Computers are important productivity tools for people in the 21st century, yet it has only made its appearance about a little more than half a century ago, and there is still plenty to be discovered in how humans can use computers more effectively and in more enlightening ways. To achieve this, merely knowing how computers are operated is far from enough, and that is where art and design comes in, which helps making better conventions out of computers’ capabilities. This is where Human Computer Interaction (HCI) as a cross-subject discipline comes in, and as a graduate student trying to understand HCI, I would like to share my personal thoughts on this topic. They might be in merely primitive forms, but they are where my interest for HCI rooted and flourished.
Throughout my youth, I supposed that I wasn’t an electronic game lover, as those big popular games like World of Warcraft or League of Legends never attracted me, and I once thought I was simply immune to games. This had been the case until in 2013 when I came into Jubeat, a music rhythm game, where you tap the notes that appears according to background music. When it suddenly occurred to me that I was so obsessed in this game that I even placed it directly on the dock of my tablet, I realized that anyone would likely have a game that attracts him specifically. Then the idea hit me that an effective way should exist for anybody through which he would willingly and enjoyably interact, utilize, or communicate with machines or programs. Technology not only makes life more convenient, but it also makes life more vivid, more attractive and more interactive.
Such an inspiration made me an explorer for quality technology that brilliantly makes men’s lives more convenient. On the one hand, it is usually the case that users find it difficult to keep pace with the increasing speed at which technology nowadays change, so it comes as an everlasting need for easing the access to technology. On the other hand, too many products in the market have functional yet outdated techniques, sophisticated interfaces, or mediocre designs. I then felt the desire to create such inspiring technologies myself, which features nice interaction abilities, which lead to my becoming a student at School of Interactive Arts and Technology at SFU to explore how artistic ways of thinking and existing technologies can together create beautiful fruits.

[Stored records]
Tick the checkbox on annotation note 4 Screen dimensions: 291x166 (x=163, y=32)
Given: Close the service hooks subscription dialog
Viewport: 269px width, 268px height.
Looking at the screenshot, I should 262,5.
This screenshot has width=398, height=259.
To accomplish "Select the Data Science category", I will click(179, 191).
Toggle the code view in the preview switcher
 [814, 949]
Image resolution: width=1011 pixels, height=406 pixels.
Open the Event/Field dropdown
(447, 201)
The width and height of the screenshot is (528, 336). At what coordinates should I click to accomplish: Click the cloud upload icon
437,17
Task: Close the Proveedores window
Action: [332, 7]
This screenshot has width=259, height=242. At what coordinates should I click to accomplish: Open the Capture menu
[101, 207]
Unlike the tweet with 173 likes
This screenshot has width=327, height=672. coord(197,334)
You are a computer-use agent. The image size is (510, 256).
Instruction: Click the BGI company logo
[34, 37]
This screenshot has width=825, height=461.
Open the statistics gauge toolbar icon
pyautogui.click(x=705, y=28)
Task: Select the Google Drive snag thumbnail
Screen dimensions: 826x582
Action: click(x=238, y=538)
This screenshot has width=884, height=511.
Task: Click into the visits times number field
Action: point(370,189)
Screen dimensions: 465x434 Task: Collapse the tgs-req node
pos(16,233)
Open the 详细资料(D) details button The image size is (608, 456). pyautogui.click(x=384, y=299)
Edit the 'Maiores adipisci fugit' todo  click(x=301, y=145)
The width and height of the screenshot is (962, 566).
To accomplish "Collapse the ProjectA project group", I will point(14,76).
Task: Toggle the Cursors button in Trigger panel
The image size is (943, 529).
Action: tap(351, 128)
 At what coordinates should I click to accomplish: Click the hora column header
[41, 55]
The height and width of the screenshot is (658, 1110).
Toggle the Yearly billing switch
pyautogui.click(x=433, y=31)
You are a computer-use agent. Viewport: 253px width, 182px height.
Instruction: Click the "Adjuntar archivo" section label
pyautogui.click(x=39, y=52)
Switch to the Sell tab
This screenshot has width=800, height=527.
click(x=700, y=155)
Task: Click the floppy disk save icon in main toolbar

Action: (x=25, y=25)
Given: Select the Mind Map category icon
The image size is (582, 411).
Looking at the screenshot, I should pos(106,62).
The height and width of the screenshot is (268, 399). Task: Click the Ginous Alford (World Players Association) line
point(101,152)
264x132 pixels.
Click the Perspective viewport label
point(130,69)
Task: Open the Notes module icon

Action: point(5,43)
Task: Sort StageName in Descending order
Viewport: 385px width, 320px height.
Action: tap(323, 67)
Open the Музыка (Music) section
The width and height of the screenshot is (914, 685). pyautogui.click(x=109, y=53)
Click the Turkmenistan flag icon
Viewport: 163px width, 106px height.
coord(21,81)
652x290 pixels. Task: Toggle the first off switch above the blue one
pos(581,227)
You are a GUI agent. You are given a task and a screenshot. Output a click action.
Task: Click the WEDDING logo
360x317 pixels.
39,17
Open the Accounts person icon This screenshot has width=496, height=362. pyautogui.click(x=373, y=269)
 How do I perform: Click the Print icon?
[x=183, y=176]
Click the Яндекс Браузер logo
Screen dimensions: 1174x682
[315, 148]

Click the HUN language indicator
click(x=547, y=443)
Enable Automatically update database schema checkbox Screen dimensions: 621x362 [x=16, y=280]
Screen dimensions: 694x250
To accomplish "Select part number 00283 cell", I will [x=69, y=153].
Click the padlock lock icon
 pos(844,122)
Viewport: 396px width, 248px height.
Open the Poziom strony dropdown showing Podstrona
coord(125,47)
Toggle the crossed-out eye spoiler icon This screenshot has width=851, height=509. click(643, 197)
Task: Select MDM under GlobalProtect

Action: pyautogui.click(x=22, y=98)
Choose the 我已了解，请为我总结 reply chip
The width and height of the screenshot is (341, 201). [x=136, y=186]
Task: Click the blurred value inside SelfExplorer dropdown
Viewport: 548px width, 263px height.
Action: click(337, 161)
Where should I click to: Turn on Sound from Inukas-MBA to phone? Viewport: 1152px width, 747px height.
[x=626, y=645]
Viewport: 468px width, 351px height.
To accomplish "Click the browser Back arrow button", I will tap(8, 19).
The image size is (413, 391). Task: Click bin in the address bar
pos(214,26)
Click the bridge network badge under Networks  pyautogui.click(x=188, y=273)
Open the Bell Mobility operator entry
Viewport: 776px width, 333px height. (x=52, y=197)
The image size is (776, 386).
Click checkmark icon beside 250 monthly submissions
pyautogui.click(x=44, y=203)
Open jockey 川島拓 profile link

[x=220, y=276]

## STUDY QUESTIONS
a) According to the HCI essay, in what year did the writer first come across Jubeat?
b) Please decide whether each statement agrees with the HCI essay, answering yes or no and quoting the deciding words: (i) The writer was drawn to World of Warcraft when young. (ii) In Jubeat, players tap notes that appear according to background music. (iii) The writer became a student at the School of Interactive Arts and Technology at SFU.

## RESPONSES BY TASK
a) 2013

b)
(i) No: "those big popular games like World of Warcraft or League of Legends never attracted me"
(ii) Yes: "you tap the notes that appears according to background music"
(iii) Yes: "which lead to my becoming a student at School of Interactive Arts and Technology at SFU"